Nichts anderes als Unfug

Bühne Wenn die Schauspieler ausziehen, zieht Rolf Hochhuth ein. In diesem Sommer gibt es im Berliner Ensemble seine "Inselkomödie" zu sehen. Johannes Heesters ist auch dabei

Rolf Hochhuth und seine Inszenierungscrew, angeführt von Regisseur Heiko Stang, der einsprang, weil Mia Kaspari absprang wegen „künstlerischer Differenzen“, feiern den Sommer wahrlich mit einem heißen Stück. Hochhuths Inselkomödie ist spritzig wie Sekt und Coca-Cola. Sex und Crime sind die Stimulanzien dieses sich Musical nennenden Unikums, das nicht besser ist als die auf amüsierlustige Geschäftsleute getrimmten Angebote im Theater des Westens zu Berlin. Größtes Manko der Hochhuth-Komödie: fehlende literarische und musikalische Qualität, was immer das sei. Die Musik von Florian Fries – vorzugsweise Gesangsnummern, begleitet von süffigen Streichern ­– verdient nur Gespött. Das klingt hart.

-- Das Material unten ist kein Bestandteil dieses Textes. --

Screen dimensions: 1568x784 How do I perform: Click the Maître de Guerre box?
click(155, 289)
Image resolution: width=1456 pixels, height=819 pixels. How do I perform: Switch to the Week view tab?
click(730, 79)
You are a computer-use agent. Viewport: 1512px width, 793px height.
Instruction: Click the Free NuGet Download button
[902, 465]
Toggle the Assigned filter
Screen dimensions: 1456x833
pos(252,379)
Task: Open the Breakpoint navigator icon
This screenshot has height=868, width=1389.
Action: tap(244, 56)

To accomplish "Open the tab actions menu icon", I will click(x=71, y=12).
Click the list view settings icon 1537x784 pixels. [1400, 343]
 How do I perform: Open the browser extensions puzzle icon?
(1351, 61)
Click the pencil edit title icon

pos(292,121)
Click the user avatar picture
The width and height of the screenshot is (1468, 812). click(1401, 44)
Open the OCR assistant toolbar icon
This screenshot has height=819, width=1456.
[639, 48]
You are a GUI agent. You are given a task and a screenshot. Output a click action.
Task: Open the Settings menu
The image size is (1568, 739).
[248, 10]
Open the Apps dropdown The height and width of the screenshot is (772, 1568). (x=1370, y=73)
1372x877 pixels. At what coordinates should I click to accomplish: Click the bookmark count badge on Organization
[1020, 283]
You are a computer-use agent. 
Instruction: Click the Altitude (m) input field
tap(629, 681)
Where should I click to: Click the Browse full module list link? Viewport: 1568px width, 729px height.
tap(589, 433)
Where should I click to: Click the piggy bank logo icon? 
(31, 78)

Aber was da am Freitag im sommerleeren Berliner Ensemble (Hochhuths Holzapfel-Stiftung ist der Besitzer der Immobilie, deshalb darf er in ihr spielen) auf die Bühne kam, war flaue Luft. Wenn das der Brecht gesehen hätte. Oder Eisler. Der Reigen aus Songs und Szenen ist durchgängig geschwätzig, sentimental, infantil und – keineswegs volkstümlich. Volkstümlich allein ist der Wirt und Vater der Lysistrate: Konstantinos Glarakis. Die Rolle gibt der ehemalige Lindenstraße-Darsteller Kostas Papanastasiou. In der Wirtsstube fängt der Alte irgendwann zu tanzen an, nach eigenen griechischen Rhythmen. Da wird das Stück für Sekunden wahr.

Angeblich soll die Inselkomödie oder Lysistrate und die NATO politisches Theater sein. Problempunkt des Stückes: Eine Schar Weiber unter Führung von Frau Dr. Lysi­strate, Mitglied des Parlaments in Athen, verweigert sich ihren Männern, weil die den Bau eines US-Raketenstützpunktes auf ihrer Insel gutheißen, den die Frauen ablehnen. Aber Tingelei und Politik vertragen sich nicht. Sofort vergeht einem die Lust, den renitenten Frauen oben zuzusehen, wie sie kreischen und kriechen, dauernd an ihren Plünnen zerren, Brüste und Schenkel werfen müssen. Und wie fürchterlich banal die Musik ist, die zu singen ihnen aufgetragen ist.

Dremmelei in der Wirtsstube

Diese Inselkomödie ist ohne Schmuddeleien – undenkbar. Kaum, dass der Vorhang oben ist, geht die Dremmelei in der Wirtsstube los. Die Frauen sagen: Wir wollen nicht, wenn ihr nicht wollt, was wir wollen. Die Männer werden immer zorniger und tragen Schilder vor sich her: „Keine Onanie mehr!“ Die Parabel ist Lysi­strata von Aristophanes entlehnt. Bei Hochhuth setzen die Frauen auf den Tourismus statt auf Raketen. Der geistert als Segen durch das Stück, dabei war er schon Fluch, als Hochhuth 1974 das Stück schrieb. Die Bodenspekulation blühte und trieb den massenhaften Bau jener weißen Würfel mit Balkonen und Blick zum Meer voran, Ferienhäuser, die intakte, schöne Landschaften kaputtmachten.

Rolf Hochhuth hat keine Ahnung. Das Stück jetzt und hier auf die Bühne zu bringen, begründete er damit, die NATO würde nun schon 1.000 Kilometer vor Moskau Militärübungen veranstalten und wir könnten froh sein, dass die Bundesrepublik und Frankreich das Spiel nicht mitspielten. Die inszenierte Parabel suggeriert folglich, ein gewitztes Frauenvölkchen könne mit parlamentarischer Hilfe der US-Weltpolizei die Stirn bieten und sie zur Umkehr zwingen.

Das möchte man nicht einmal mehr als Einfalt von gestern bezeichnen, das ist nur Unfug. Genauso wie die Musik der Inselkomödie nichts anderes ist als grober Unfug.

Johannes Heesters, 106, spielt übrigens auch mit.